Framework for Calculating the Rooftop Solar Photovoltaic (PV) Footprint Considering Building Electricity Supply and Demand from the Urban Level

An energy paradigm shift from fossil fuels to renewable energy played an important role in increasing the market penetration through distributed solar generation (DSG), often with a rooftop solar photovoltaic (PV) system. For a successful implementation of DSG, it is crucial to determine how much electricity from DSG is required to offset the building electricity consumption. By examining the rooftop solar PV footprint, the total area required to meet building electricity demand with DSG, it is possible to analyze the relationship between the building electricity supply and demand strategically from the urban level. Therefore, this study aims to propose a framework for calculating the rooftop solar PV footprint by considering building electricity supply and demand from the urban level. The framework proposed in this study could be applied to accurately calculate and estimate the rooftop solar PV footprint for evaluating the building energy performance considering electricity supply and demand from the urban level.

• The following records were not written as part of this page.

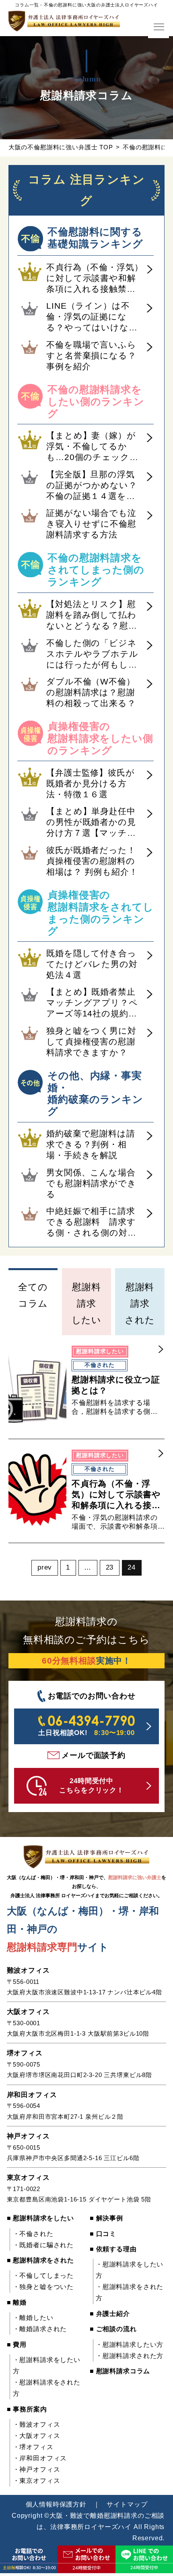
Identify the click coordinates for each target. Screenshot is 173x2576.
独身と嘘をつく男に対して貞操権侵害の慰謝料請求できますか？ (91, 1041)
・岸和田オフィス (40, 2458)
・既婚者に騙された (43, 2245)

Establishment of Optimal Control Strategy of Building-Integrated Photovoltaic Blind Slat Angle by Considering Interior Illuminance and Electricity Generation

A building-integrated photovoltaic blind (BIPB), in which blind and PV system is combined to generate energy in the building exterior and reduce the heating and cooling load in building by shading function. This study aimed to establish the optimal control strategy of BIPB slat angle by considering interior illuminance and electricity generation. First, in terms of interior illuminance considering overall light (i.e., daylight and artificial illumination) and electricity generation from BIPB, it was determined that the optimal blind slat angle is 80° at all time. Second, in terms of interior illuminance considering daylight and electricity generation from BIPB, it was determined that the optimal blind slat angle is 10° (9:00), 20° (10:00–11:00, 14:00–15:00) and 30° (12:00–13:00). Based on results of this study, effective use of BIPB can be induced by providing information for optimal blind slat angle to users that are considering BIPB implementation.